- Church: Anglican
- Archdiocese: Church of the Province of South East Asia
- Diocese: Kuching
- In office: 2012–2016
- Predecessor: John Chew
- Successor: Ng Moon Hing
- Previous post: Bishop of Kuching (2007–2017)

Orders
- Ordination: 2 March 1975
- Consecration: 14 May 2007
- Rank: Bishop of Kuching

Personal details
- Born: 10 August 1952 (age 73) Sebemban, Simanggang, Sarawak, British Empire

= Bolly Lapok =

Bolly anak Lapok (born 10 August 1952) was the fourth Metropolitan Archbishop and Primate of the Anglican Church of the Province of South East Asia as well as the Bishop of Kuching.

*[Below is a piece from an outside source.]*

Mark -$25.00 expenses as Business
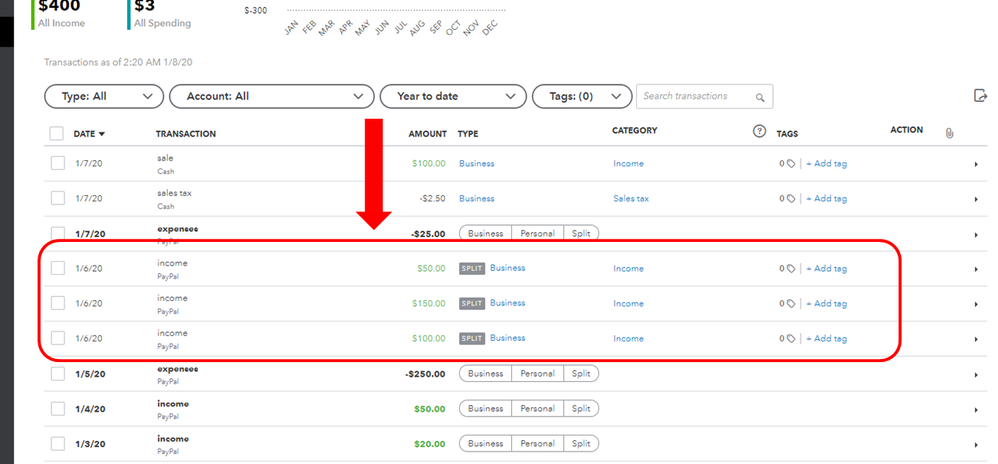The image size is (998, 464). [x=486, y=234]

An ethnic Iban, Bolly was the first Primate of the Province from Sarawak.

==Early life and education==

Bolly was born into an Iban family in Sebemban, a traditional longhouse village near Simanggang (present-day Sri Aman) in Sarawak. He had his early primary education in the Selanjan and Pantu primary schools, and completed his secondary education up to the Sixth form in the Simanggang Secondary School.

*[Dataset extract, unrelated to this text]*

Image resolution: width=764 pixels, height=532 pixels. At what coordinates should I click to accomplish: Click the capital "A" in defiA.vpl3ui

In 1972, Bolly began his theological training at the House of the Epiphany, the theological seminary of the Diocese of Kuching, graduating with a Diploma in Theology in 1974. He proceeded his studies to obtain a Licentiate in Theology as well as a Scholar in Theology in 1977. In 1983, he went to Westhill College (today part of the University of Birmingham), on a scholarship from the United Society for the Propagation of the Gospel (USPG), where he majored in Pastoral Theology, Ecumenism and English. In that period, he also went to Rome for studies in Anglican – Roman Catholic ecumenism. In 2001, he did his postgraduate studies in Missiology in the University of Birmingham on another USPG scholarship; he graduated in 2007 with a Master of Arts.

==Ministry==
On 2 March 1975, Bolly was ordained a deacon. As he was below the canonical age for ordination, special dispensation had to be granted by the Archbishop of Canterbury, Donald Coggan. On 7 December the same year, he was ordained as the priest for the parish of St. Luke in Simanggang.

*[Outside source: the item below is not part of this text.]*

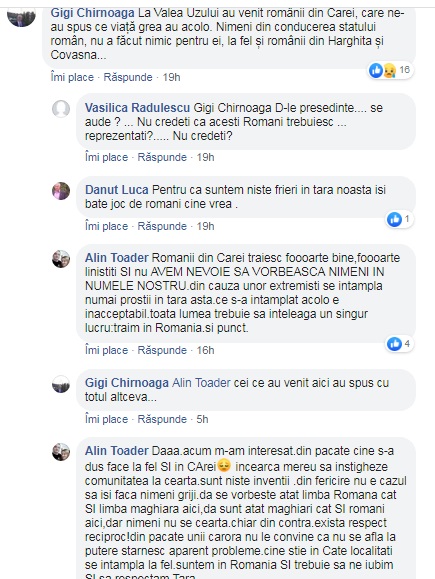View Danut Luca's profile photo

In 1978, he was called to the rural parish of St. Boniface in Mamut near Miri. He returned to the parish of St. John in Sibu in 1983, and St. Thomas in Bintulu in 1984. On 13 June 1991, he was called as Archdeacon of North Sarawak and Brunei, serving for several years. He was elected as Assistant Bishop of Kuching on 5 September 1999.

On 15 April 2007, Bolly was consecrated as the 13th Bishop of Kuching, succeeding the Rt. Rev'd Datuk Made Katib. In the Extraordinary Provincial Synod Meeting held in Kota Kinabalu, Sabah, Malaysia on 21 to 23 September 2011, he was elected as the Archbishop elect of the Province of South East Asia and was installed on 12 February 2012 at St. Thomas' Cathedral in Kuching, succeeding the Most Rev'd John Chew. He is the first person from Sarawak as well as the second Malaysian to serve in this position (the first one was the Bishop of Sabah, Datuk Yong Ping Chung).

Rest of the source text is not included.